What you will do.
Please return each entry in the listing exactly.

Supplied records.
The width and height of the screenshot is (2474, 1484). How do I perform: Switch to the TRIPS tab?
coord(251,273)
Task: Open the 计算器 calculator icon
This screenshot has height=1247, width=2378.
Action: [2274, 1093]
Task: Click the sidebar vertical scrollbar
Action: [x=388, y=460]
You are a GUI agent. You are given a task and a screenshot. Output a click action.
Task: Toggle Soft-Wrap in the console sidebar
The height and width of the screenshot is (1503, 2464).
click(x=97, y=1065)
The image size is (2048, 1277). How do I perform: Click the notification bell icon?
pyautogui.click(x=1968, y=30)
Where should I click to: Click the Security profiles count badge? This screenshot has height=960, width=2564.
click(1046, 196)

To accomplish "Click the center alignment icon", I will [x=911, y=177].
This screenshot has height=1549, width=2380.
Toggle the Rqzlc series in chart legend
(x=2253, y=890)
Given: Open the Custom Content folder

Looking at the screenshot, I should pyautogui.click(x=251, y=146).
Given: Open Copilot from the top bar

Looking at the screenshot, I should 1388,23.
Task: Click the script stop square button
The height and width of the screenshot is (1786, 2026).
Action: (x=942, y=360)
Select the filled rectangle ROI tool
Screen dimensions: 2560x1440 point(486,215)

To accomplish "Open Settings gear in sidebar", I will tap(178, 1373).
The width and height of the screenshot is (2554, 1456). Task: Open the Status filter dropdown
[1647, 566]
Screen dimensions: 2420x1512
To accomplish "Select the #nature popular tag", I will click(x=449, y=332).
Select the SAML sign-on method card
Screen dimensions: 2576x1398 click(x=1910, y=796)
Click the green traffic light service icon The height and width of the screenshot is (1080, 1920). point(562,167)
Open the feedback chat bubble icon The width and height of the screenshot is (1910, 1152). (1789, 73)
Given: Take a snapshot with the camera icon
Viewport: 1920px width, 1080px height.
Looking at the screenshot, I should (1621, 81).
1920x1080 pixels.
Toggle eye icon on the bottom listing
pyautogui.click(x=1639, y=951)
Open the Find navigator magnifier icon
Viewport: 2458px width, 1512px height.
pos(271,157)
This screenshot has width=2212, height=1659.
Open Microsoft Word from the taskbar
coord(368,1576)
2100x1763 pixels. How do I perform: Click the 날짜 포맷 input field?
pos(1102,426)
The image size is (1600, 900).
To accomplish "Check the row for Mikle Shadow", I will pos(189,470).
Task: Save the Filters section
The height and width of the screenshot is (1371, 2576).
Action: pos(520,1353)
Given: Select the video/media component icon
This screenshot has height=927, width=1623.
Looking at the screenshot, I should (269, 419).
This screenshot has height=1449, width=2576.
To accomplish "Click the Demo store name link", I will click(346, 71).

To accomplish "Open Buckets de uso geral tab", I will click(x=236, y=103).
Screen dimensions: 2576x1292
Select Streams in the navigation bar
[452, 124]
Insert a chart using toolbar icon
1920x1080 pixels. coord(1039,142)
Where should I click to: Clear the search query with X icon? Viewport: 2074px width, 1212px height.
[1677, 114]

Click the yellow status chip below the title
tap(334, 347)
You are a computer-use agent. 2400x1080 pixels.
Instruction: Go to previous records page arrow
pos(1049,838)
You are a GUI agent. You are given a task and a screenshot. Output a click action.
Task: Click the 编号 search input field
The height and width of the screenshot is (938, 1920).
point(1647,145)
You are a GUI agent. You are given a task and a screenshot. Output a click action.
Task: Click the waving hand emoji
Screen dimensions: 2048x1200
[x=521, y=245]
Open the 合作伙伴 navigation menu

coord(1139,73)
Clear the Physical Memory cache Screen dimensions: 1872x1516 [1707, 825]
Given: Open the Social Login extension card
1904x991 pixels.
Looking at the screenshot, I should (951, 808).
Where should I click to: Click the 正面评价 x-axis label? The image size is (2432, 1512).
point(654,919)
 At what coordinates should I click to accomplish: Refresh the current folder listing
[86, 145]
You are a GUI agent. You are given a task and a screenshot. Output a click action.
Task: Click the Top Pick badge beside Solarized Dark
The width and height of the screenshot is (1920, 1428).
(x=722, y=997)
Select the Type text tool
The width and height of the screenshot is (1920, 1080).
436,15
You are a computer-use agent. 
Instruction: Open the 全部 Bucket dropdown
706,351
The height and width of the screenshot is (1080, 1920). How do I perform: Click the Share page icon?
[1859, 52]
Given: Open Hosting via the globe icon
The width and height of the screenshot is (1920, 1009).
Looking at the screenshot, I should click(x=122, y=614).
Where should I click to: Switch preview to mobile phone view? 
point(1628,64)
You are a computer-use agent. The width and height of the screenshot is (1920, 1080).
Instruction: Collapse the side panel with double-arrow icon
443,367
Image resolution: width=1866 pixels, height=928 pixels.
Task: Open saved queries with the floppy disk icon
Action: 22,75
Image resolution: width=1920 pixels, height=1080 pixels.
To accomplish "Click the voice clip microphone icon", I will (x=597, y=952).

Answer to this exercise.
The width and height of the screenshot is (2474, 1484). How do I perform: Switch to the TRIPS tab?
coord(251,273)
Task: Open the 计算器 calculator icon
This screenshot has height=1247, width=2378.
Action: [2274, 1093]
Task: Click the sidebar vertical scrollbar
Action: [x=388, y=460]
You are a GUI agent. You are given a task and a screenshot. Output a click action.
Task: Toggle Soft-Wrap in the console sidebar
The height and width of the screenshot is (1503, 2464).
click(x=97, y=1065)
The image size is (2048, 1277). How do I perform: Click the notification bell icon?
pyautogui.click(x=1968, y=30)
Where should I click to: Click the Security profiles count badge? This screenshot has height=960, width=2564.
click(1046, 196)

To accomplish "Click the center alignment icon", I will [x=911, y=177].
This screenshot has height=1549, width=2380.
Toggle the Rqzlc series in chart legend
(x=2253, y=890)
Given: Open the Custom Content folder

Looking at the screenshot, I should pyautogui.click(x=251, y=146).
Given: Open Copilot from the top bar

Looking at the screenshot, I should 1388,23.
Task: Click the script stop square button
The height and width of the screenshot is (1786, 2026).
Action: (x=942, y=360)
Select the filled rectangle ROI tool
Screen dimensions: 2560x1440 point(486,215)

To accomplish "Open Settings gear in sidebar", I will tap(178, 1373).
The width and height of the screenshot is (2554, 1456). Task: Open the Status filter dropdown
[1647, 566]
Screen dimensions: 2420x1512
To accomplish "Select the #nature popular tag", I will click(x=449, y=332).
Select the SAML sign-on method card
Screen dimensions: 2576x1398 click(x=1910, y=796)
Click the green traffic light service icon The height and width of the screenshot is (1080, 1920). point(562,167)
Open the feedback chat bubble icon The width and height of the screenshot is (1910, 1152). (1789, 73)
Given: Take a snapshot with the camera icon
Viewport: 1920px width, 1080px height.
Looking at the screenshot, I should (1621, 81).
1920x1080 pixels.
Toggle eye icon on the bottom listing
pyautogui.click(x=1639, y=951)
Open the Find navigator magnifier icon
Viewport: 2458px width, 1512px height.
pos(271,157)
This screenshot has width=2212, height=1659.
Open Microsoft Word from the taskbar
coord(368,1576)
2100x1763 pixels. How do I perform: Click the 날짜 포맷 input field?
pos(1102,426)
The image size is (1600, 900).
To accomplish "Check the row for Mikle Shadow", I will pos(189,470).
Task: Save the Filters section
The height and width of the screenshot is (1371, 2576).
Action: pos(520,1353)
Given: Select the video/media component icon
This screenshot has height=927, width=1623.
Looking at the screenshot, I should (269, 419).
This screenshot has height=1449, width=2576.
To accomplish "Click the Demo store name link", I will click(346, 71).

To accomplish "Open Buckets de uso geral tab", I will click(x=236, y=103).
Screen dimensions: 2576x1292
Select Streams in the navigation bar
[452, 124]
Insert a chart using toolbar icon
1920x1080 pixels. coord(1039,142)
Where should I click to: Clear the search query with X icon? Viewport: 2074px width, 1212px height.
[1677, 114]

Click the yellow status chip below the title
tap(334, 347)
You are a computer-use agent. 2400x1080 pixels.
Instruction: Go to previous records page arrow
pos(1049,838)
You are a GUI agent. You are given a task and a screenshot. Output a click action.
Task: Click the 编号 search input field
The height and width of the screenshot is (938, 1920).
point(1647,145)
You are a GUI agent. You are given a task and a screenshot. Output a click action.
Task: Click the waving hand emoji
Screen dimensions: 2048x1200
[x=521, y=245]
Open the 合作伙伴 navigation menu

coord(1139,73)
Clear the Physical Memory cache Screen dimensions: 1872x1516 [1707, 825]
Given: Open the Social Login extension card
1904x991 pixels.
Looking at the screenshot, I should (951, 808).
Where should I click to: Click the 正面评价 x-axis label? The image size is (2432, 1512).
point(654,919)
 At what coordinates should I click to accomplish: Refresh the current folder listing
[86, 145]
You are a GUI agent. You are given a task and a screenshot. Output a click action.
Task: Click the Top Pick badge beside Solarized Dark
The width and height of the screenshot is (1920, 1428).
(x=722, y=997)
Select the Type text tool
The width and height of the screenshot is (1920, 1080).
436,15
You are a computer-use agent. 
Instruction: Open the 全部 Bucket dropdown
706,351
The height and width of the screenshot is (1080, 1920). How do I perform: Click the Share page icon?
[1859, 52]
Given: Open Hosting via the globe icon
The width and height of the screenshot is (1920, 1009).
Looking at the screenshot, I should click(x=122, y=614).
Where should I click to: Switch preview to mobile phone view? 
point(1628,64)
You are a computer-use agent. The width and height of the screenshot is (1920, 1080).
Instruction: Collapse the side panel with double-arrow icon
443,367
Image resolution: width=1866 pixels, height=928 pixels.
Task: Open saved queries with the floppy disk icon
Action: 22,75
Image resolution: width=1920 pixels, height=1080 pixels.
To accomplish "Click the voice clip microphone icon", I will (x=597, y=952).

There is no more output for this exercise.